1

I'm working on a diagram to describe the process of issuing digital certificates, with the help of answers on my question here and some other research:

enter image description here

I just read in the IETF that:

The signatureValue field contains a digital signature computed upon the ASN.1 DER encoded tbsCertificate. The ASN.1 DER encoded tbsCertificate is used as the input to the signature function. This signature value is encoded as a BIT STRING and included in the signature field.

Because I'm somehow familiar with the process of "signing > encoding to ASN.1 format > encoding to base64" from the CSR step, it looks different here, so instead of this order it's: "encoding to ASN.1 format > signing > encoding to base64??"
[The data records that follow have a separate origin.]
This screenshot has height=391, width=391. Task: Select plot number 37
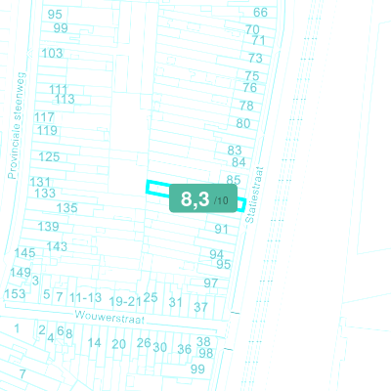[200, 307]
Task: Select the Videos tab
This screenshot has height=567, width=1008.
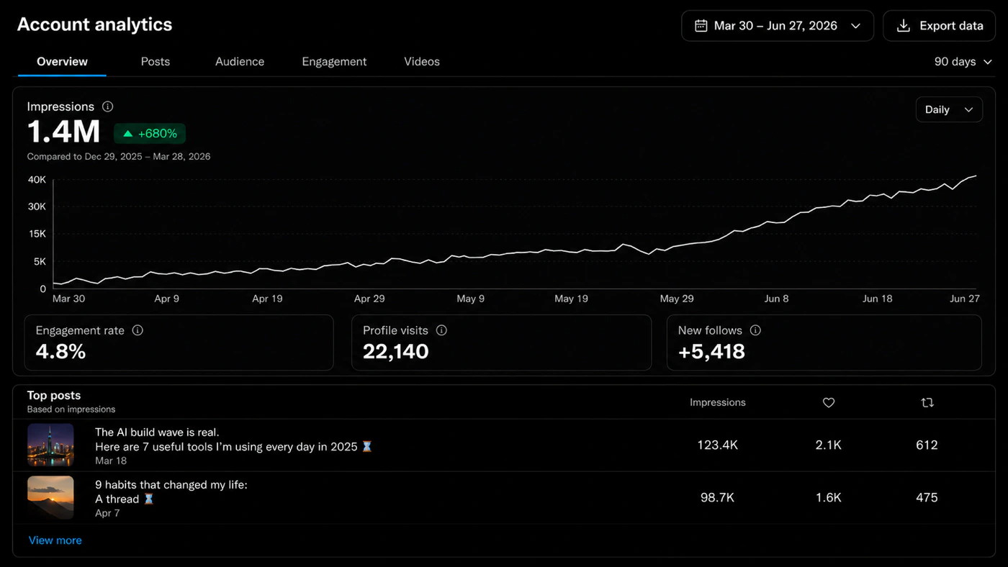Action: click(422, 62)
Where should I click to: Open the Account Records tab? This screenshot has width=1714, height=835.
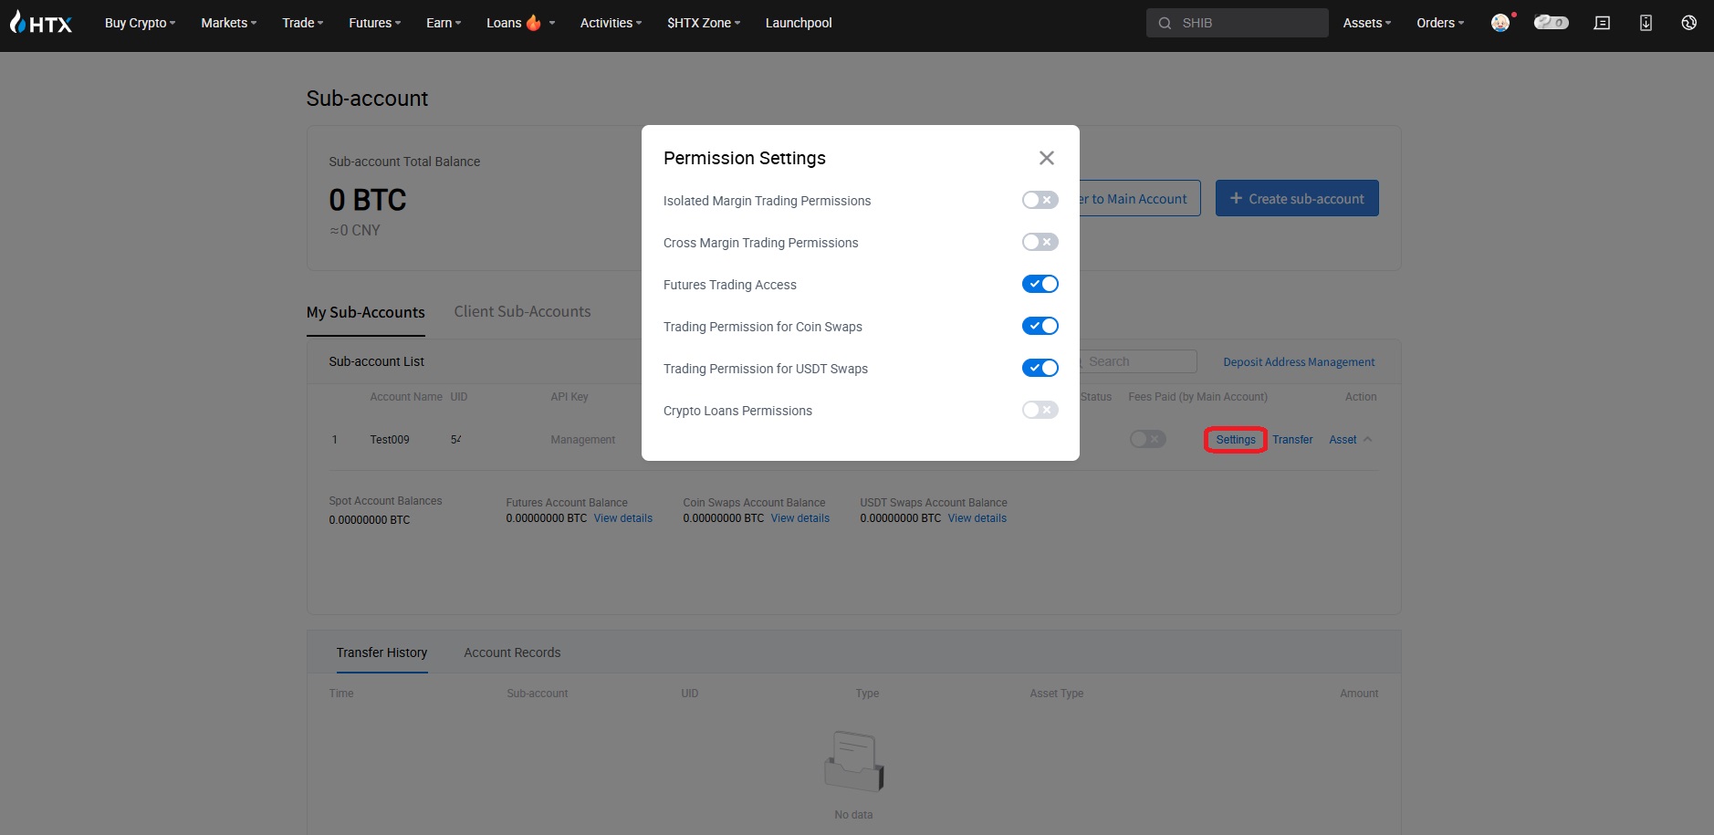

but it doesn't make sense to me; shouldn't the three main fields of a certificate (tbsCertificate, signatureAlgorithm, signatureValue) encoded to ASN.1 format before encoding to Base64? so the ASN.1 is used twice by the CA in issuing certificates?

So this is the correct flow: https://i.stack.imgur.com/bJd0o.png ?

  • also, I'd like to know how accurate is the diagram describing the digital certificate issuing process?
mshwf
  • 147
  • 6

1 Answers1

2

TLDR: Yes, everything in a CSR or a certificate is using ASN.1 notation, ASN.1 is a description of the data types.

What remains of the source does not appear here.